▶ _PASSAGE DU TEXTE_

Film sur un thème qui ne fut que trop de fois repris, La Liste de Schindler est devenu un classique du genre. Je ne sais s'il y eu déjà auparavant d'autres films sur le même thème mais on se laisse croire qu'il est l'initiateur du genre du fait de son excellente réalisation.
Inspiré d'une histoire vraie et adaptée d'un roman, Spielberg avait la lourde tâche de reproduire avec fidélité les caractères et l'ambiance générale de l'histoire. Les évènements se passent durant la seconde guerre mondiale, plutôt vers la fin et relate comment un nazi va se démarquer de ses compatriotes en sauvant le maximum de juifs qu'il peut tout en faisant croire qu'il les exploite, avec malgré tout plus de retenue.
Des films sur la seconde guerre mondiale il y en a eu pas mal, mais à ma connaissance c'est bien le premier qui place en tant que héros un nazi. Un paradoxe sur lequel Spielberg insiste beaucoup et dont on a du mal à en croire la réalité.

Oskar Schindler est un industriel Nazi qui est parvenu à extraire des juifs de leur condition de déportés pour qu'ils travaillent pour lui dans une usine de fabrication d'armes. L'histoire met en avant la possibilité qu'un nazi puisse être humain et ait les convictions de ne pas suivre bêtement les ordres que lui donnent ses supérieurs. Dans l'histoire, les nazis ont été les auteurs de tels massacres qu'ils furent considérés comme étant tous les pires personnes de l'histoire. Mais dans ce film c'est le caractère opposé qui est mis en avant grâce à Schindler, qui, après avoir vu les atrocités entreprises à l'encontre des juifs, n'accepte pas cette totale inhumanité et va même chercher à changer le caractère des personnes qui l'entourent, notamment Amon Göth, le nazi tortionnaire et un peu fou. Mais le personnage de Schindler ne fait pas complètement office de figure d'exception, notamment durant les dernières minutes où il annonce la paix déclarée et invite les soldats à faire ce qu'ils veulent des prisonniers et que ceux-ci se contenteront de partir sans leur faire de mal, montrant que même si les convictions ne suivaient pas, tous les nazis n'approuvaient pas les actes qu'on leur ordonnait de faire.

Outre l'opposition entre nazisme et humanisme présenté à même l'histoire, Spielberg intensifie cette opposition grâce aux techniques de mise en scène employées. En effet, le film étant en noir et blanc, cela accentue considérablement l'oppression, la peur et le malaise que l'on pouvait ressentir à l'époque. Cependant tout le film n'est pas intégralement en noir et blanc, tout le monde évoque le passage du manteau rouge d'une petite fille juive qui s'étale sur 3 séquences, cependant le film contient au total 3 autres scène comprenant des couleurs: Une au tout début sur la cérémonie du shabbat qui introduit le contexte et l'enjeu principal du film, les juifs; celle du manteau rouge évidemment qui symbolise la survie au milieu d'un amas d'atrocités et l'espoir de ne pas encore faire partie des décombres; un passage vers la fin où la couleur est appliquée sur la flamme d'une bougie, se rapportant à la toute première scène puisqu'elle célèbre cette fois le shabbat qui symbolise l'accomplissement d'une forme de résistance et le retour à la paix; et enfin la tout dernière scène centrée sur la tombe d'Oskar Schindler qui montre enfin le retour définitif à la paix et le souvenir d'un héros de la nation.

▶ _EXTRAIT DE DONNÉES_
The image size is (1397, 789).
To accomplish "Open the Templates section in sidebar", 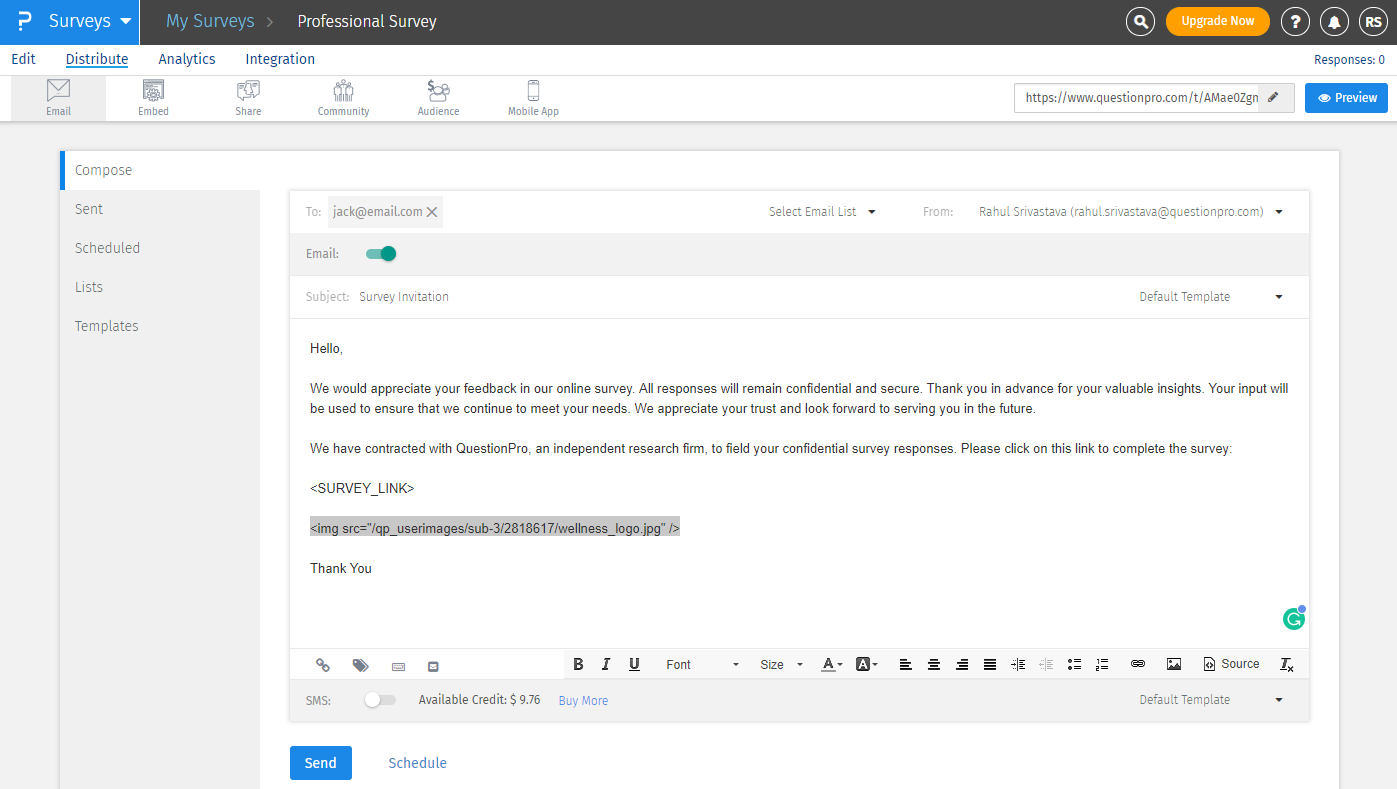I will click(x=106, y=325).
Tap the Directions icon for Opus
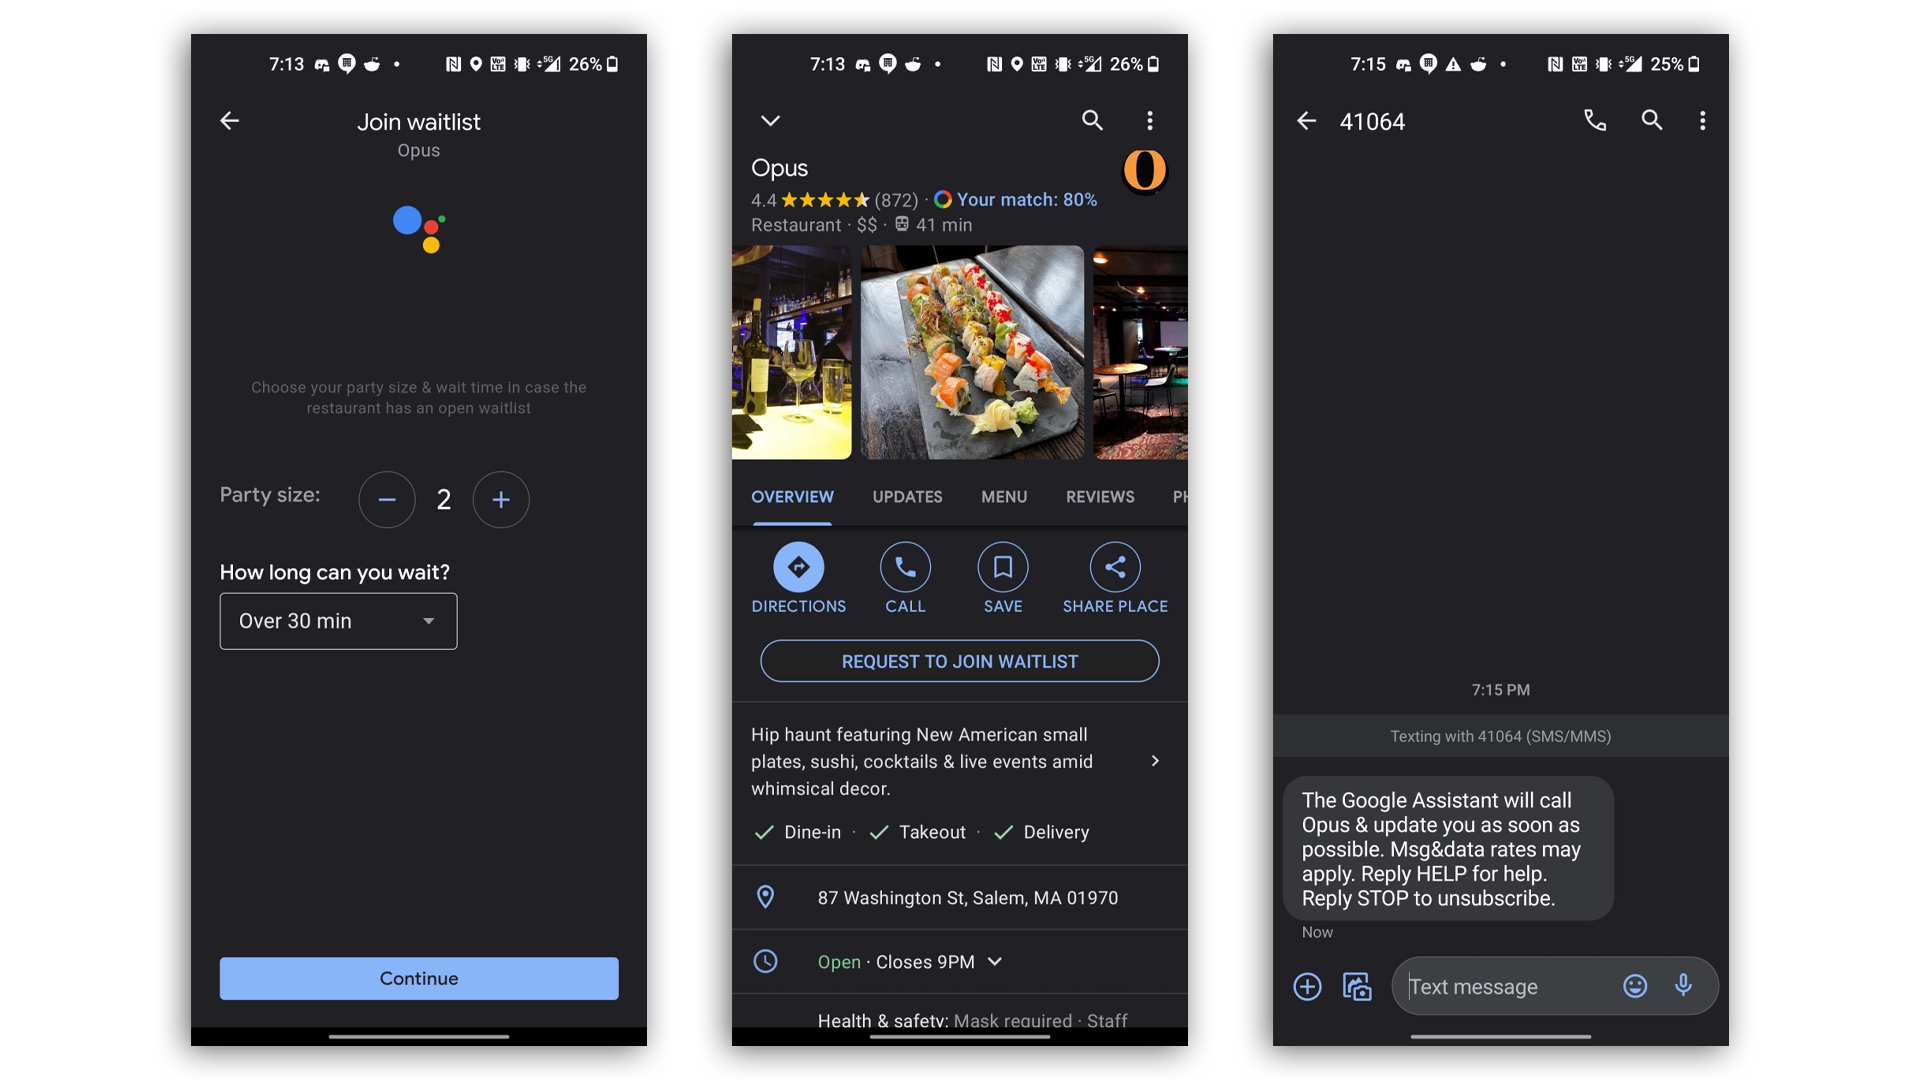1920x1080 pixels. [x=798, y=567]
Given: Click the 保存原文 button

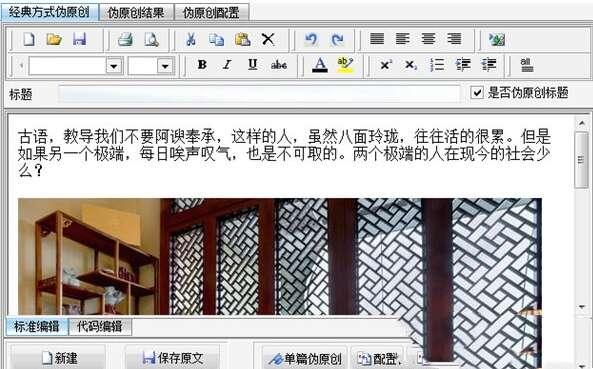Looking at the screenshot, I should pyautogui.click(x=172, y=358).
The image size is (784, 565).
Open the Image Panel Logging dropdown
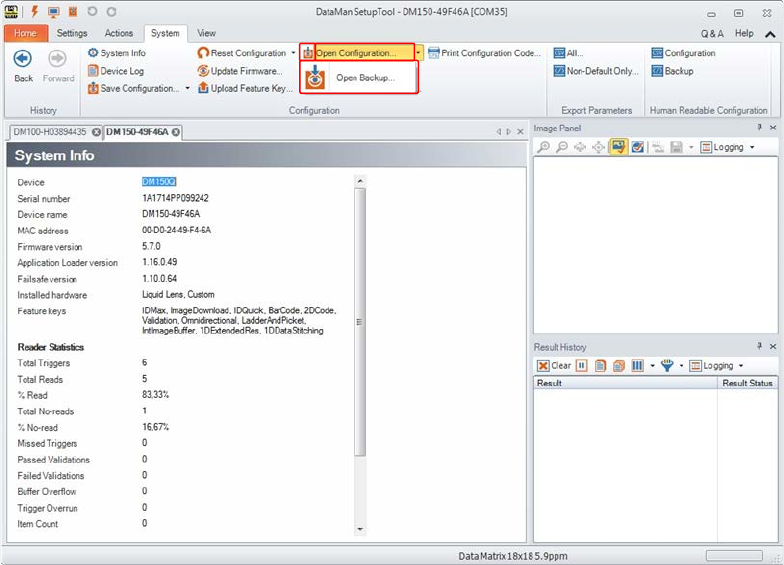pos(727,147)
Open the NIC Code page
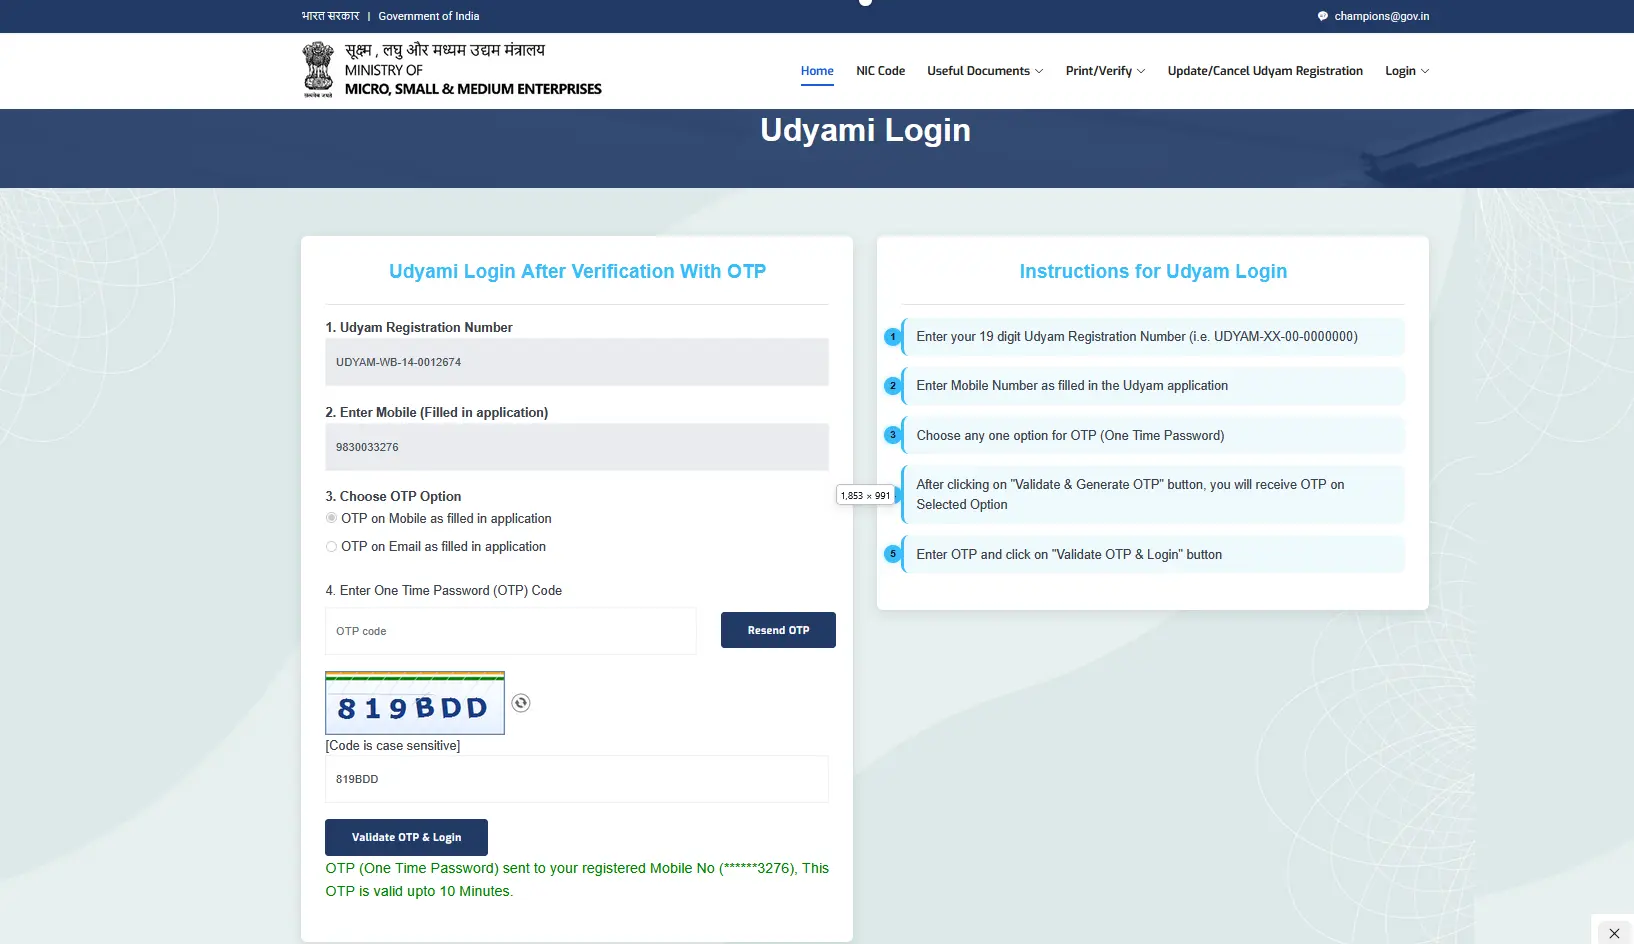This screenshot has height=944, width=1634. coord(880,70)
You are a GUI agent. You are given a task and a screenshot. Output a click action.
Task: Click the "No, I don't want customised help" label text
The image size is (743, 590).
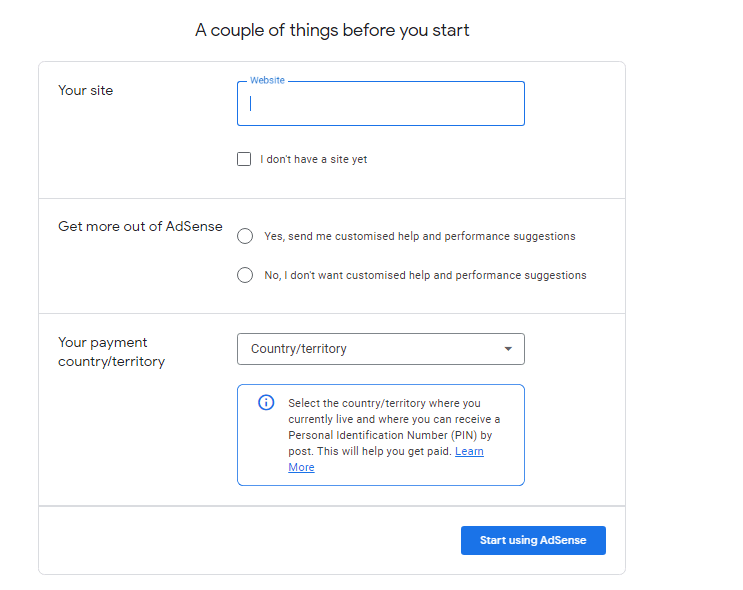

▶ _CONSIGNE DONNÉE_
Prolongez la critique du film La Liste de Schindler en reprenant juste après sa dernière phrase.

▶ _RÉPONSE À LA CONSIGNE_
En terme visuel, l’affiche du film tient également un rôle important. Selon moi l’une des plus belle du cinéma, elle montre une poignée de main entre un nazi (Oskar Schindler) et un juif (en l’occurrence sûrement Itzhak Stern), prouvant la possibilité d’amitié entre deux partis opposés et le fait qu’au sein d’un groupe, tous les acteurs ne pensent pas la même chose.

L'effet visuel n'est cependant pas le seul à être mis en avant puisque la sonorité joue également un rôle très important. Celle-ci étant très diversifiée plonge à la fois avec une grande efficacité le spectateur dans le monde que le film relate mais accentue également chaque passage avec une composition parfaitement bien choisie, allant de chansons chantées en hébreu à l'excellent talent, dont la réputation n'est plus à faire, de Sire John Williams, tout en passant par une chanson en Yiddish. Notamment sur quelques passages humoristiques où la musique incite la situation au comique et nous force à rire d'un thème malheureux. Ce paradoxe rend l'humour malsain et oblige au spectateur de prendre du second degré à ce sujet. Nous pouvons donc associer cet effet de paradoxe à celui du caractère du héros qui parvient dans une moindre mesure à ridiculiser son propre parti (le parti nazi) puisqu'en plus de détourner des juifs du déportement, il organise sa propre faillite en produisant exprès des munitions inutilisables pour enrayer la production et diminuer l'efficacité de l'armée allemande.

Pour résumer, Steven Spielberg confirme ici son talent de réalisateur en adaptant à la perfection une histoire très dure et encore maintenant peu évoquée dans un film finalement tout publique grâce à différents choix techniques qui allégeront les sentiments d'empathie et de compassion mêlés au malaise que l'on pourrait ressentir en regardant ce film et qui permet une totale immersion dans l’histoire de celui-ci. Une perle sans équivoque du cinéma.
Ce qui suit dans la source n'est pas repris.